(Data extracts begins)

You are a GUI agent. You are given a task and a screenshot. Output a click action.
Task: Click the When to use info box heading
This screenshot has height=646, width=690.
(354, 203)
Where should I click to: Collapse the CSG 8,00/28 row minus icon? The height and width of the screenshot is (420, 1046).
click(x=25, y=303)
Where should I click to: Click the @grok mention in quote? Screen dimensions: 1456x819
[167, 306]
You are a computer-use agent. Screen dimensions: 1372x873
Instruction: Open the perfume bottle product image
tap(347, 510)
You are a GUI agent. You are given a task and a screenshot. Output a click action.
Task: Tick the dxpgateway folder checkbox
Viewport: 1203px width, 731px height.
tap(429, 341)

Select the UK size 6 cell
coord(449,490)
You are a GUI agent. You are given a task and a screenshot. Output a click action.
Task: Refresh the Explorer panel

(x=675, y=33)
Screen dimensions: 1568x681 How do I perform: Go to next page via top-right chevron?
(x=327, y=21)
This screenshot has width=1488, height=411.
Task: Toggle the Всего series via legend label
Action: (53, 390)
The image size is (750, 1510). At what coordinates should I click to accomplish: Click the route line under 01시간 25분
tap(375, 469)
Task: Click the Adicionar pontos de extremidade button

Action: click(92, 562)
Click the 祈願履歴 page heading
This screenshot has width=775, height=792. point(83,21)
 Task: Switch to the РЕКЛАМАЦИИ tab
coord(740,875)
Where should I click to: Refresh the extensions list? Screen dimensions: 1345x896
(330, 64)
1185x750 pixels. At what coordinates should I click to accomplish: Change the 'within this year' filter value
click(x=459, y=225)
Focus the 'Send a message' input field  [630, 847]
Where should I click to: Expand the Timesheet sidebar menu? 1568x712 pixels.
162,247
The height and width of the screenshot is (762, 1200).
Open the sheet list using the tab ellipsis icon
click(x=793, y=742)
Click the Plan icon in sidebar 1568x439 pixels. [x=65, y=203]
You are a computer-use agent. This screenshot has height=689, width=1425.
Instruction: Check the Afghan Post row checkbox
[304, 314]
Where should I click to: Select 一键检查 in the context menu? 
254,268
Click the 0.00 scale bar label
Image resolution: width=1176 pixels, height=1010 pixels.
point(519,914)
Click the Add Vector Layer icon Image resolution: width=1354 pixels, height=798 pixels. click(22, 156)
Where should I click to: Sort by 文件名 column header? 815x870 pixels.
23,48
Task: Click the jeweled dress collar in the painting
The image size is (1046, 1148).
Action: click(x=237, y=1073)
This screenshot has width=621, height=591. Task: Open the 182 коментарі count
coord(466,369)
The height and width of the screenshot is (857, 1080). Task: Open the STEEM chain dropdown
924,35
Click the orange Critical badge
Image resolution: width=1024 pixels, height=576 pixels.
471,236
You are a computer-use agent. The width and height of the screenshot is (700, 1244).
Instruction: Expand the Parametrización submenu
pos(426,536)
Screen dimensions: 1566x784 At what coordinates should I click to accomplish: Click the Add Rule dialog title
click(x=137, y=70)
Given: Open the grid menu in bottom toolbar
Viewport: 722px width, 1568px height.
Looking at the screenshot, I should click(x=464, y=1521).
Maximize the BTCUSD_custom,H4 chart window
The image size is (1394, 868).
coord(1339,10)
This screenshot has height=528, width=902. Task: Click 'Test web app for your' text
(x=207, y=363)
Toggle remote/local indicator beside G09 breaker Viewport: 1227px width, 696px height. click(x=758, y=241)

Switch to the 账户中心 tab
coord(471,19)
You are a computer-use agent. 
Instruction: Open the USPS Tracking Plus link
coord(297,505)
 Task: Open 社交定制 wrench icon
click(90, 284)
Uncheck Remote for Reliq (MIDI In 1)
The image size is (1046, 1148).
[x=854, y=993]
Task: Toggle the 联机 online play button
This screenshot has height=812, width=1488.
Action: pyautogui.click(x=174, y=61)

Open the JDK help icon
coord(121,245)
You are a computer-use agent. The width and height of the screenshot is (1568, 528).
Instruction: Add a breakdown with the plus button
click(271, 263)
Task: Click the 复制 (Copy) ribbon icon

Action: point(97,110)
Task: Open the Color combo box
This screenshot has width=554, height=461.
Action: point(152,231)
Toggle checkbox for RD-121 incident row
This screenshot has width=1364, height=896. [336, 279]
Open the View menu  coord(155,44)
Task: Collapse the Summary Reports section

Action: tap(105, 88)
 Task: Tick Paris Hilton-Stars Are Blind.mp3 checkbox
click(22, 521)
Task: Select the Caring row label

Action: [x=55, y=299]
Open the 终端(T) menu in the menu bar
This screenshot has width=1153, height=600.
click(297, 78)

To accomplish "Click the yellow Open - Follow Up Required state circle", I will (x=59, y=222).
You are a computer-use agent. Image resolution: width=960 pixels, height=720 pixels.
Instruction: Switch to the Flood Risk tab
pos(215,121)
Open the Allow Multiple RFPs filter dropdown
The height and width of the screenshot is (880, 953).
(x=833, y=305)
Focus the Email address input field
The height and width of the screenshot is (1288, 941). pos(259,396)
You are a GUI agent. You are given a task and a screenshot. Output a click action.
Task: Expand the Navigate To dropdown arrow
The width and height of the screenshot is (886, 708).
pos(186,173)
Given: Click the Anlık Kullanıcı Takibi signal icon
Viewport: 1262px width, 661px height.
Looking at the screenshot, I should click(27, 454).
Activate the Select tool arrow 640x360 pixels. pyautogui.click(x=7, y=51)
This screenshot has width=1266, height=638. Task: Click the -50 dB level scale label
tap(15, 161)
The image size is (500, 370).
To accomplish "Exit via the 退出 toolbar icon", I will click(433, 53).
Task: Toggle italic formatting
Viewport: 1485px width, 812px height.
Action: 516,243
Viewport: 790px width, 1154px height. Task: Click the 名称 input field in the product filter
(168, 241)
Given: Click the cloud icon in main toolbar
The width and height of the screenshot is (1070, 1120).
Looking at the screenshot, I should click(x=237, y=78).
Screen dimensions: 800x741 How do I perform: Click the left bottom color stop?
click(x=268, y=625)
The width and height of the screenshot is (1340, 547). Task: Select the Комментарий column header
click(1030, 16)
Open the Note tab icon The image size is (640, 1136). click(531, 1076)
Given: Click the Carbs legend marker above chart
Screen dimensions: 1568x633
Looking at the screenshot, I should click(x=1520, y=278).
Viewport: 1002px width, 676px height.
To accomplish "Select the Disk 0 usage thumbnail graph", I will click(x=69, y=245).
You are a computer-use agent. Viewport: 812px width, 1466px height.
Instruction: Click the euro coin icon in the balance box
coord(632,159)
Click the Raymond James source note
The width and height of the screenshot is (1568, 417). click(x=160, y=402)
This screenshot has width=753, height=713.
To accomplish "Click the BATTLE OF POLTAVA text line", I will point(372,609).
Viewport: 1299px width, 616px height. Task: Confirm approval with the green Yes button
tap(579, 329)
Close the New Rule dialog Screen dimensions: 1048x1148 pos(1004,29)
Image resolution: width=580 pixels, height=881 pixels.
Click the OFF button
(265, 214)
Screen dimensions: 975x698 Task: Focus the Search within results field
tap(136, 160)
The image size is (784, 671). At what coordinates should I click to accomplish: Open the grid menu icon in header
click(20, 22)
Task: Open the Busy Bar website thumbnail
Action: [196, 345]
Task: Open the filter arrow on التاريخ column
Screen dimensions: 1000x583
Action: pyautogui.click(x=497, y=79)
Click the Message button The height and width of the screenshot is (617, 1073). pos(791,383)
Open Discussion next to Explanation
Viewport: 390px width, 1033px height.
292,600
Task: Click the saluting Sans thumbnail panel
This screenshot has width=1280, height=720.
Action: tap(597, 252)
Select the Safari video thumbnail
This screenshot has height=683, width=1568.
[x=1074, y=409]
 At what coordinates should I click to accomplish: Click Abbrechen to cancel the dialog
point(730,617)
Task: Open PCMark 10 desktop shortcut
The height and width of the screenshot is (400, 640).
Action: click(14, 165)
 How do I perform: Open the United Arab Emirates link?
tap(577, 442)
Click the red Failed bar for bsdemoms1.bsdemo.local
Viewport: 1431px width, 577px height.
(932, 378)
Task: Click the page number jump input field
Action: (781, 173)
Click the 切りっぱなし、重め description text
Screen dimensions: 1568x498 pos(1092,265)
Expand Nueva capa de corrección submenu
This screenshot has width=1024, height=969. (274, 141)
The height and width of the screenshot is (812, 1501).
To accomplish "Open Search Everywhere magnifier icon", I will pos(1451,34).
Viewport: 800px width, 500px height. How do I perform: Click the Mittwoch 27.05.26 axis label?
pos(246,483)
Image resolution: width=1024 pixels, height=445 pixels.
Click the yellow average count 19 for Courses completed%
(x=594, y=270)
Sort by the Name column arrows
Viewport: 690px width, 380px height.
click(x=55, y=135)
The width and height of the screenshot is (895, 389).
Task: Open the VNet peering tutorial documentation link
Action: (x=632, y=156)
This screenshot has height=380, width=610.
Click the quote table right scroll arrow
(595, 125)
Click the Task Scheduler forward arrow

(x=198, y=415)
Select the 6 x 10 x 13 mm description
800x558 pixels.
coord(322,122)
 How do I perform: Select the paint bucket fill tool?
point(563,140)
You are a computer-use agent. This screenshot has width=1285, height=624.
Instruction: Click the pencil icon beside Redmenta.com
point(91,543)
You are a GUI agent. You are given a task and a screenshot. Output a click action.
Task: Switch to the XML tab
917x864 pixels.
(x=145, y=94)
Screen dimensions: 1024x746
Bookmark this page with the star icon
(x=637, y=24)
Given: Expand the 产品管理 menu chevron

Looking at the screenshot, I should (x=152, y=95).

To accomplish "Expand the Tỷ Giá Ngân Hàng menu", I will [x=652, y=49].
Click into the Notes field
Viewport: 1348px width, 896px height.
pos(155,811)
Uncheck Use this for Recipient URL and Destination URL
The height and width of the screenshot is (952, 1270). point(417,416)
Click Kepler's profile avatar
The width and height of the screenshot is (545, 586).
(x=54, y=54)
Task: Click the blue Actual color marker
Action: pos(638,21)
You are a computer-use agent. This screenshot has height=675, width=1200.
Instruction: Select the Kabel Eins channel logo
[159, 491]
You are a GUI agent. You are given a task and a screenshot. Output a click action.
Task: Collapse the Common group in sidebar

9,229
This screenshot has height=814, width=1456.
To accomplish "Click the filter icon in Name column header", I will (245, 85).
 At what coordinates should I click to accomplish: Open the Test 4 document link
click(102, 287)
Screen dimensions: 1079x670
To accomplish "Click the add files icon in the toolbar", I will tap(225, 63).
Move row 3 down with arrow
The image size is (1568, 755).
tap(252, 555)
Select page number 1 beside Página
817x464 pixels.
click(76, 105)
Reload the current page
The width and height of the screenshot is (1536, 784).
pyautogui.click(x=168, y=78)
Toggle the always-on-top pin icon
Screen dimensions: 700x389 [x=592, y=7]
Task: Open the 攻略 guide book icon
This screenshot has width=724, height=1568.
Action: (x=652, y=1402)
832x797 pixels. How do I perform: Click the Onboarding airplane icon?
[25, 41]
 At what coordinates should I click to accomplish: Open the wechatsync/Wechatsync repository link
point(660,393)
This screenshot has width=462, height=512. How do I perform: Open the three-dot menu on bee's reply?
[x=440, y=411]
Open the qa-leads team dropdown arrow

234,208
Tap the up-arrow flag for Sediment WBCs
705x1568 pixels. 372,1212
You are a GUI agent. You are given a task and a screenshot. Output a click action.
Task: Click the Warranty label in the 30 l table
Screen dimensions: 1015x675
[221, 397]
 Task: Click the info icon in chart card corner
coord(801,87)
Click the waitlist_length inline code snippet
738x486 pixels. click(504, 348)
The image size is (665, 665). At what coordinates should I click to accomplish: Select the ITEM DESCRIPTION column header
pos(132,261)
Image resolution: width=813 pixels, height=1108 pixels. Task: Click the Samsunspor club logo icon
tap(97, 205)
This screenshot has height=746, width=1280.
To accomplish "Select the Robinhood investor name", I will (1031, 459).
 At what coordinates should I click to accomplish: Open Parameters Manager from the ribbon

(Data extracts ends)

Looking at the data above, return every line from the one with "The image size is (665, 665)." down to the one with "This screenshot has height=746, width=1280.", exactly and inclusively.

Task solution
The image size is (665, 665). At what coordinates should I click to accomplish: Select the ITEM DESCRIPTION column header
pos(132,261)
Image resolution: width=813 pixels, height=1108 pixels. Task: Click the Samsunspor club logo icon
tap(97, 205)
This screenshot has height=746, width=1280.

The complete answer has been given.